» Data lines

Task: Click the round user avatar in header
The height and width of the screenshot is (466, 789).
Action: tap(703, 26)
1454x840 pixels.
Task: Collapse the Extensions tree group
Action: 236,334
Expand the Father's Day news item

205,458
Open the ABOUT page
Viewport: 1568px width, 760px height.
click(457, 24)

» Exercise directions
Transcribe all of the data above line for line, leaving every character unchanged.

» Response to this exercise
Task: Click the round user avatar in header
The height and width of the screenshot is (466, 789).
Action: tap(703, 26)
1454x840 pixels.
Task: Collapse the Extensions tree group
Action: 236,334
Expand the Father's Day news item

205,458
Open the ABOUT page
Viewport: 1568px width, 760px height.
click(457, 24)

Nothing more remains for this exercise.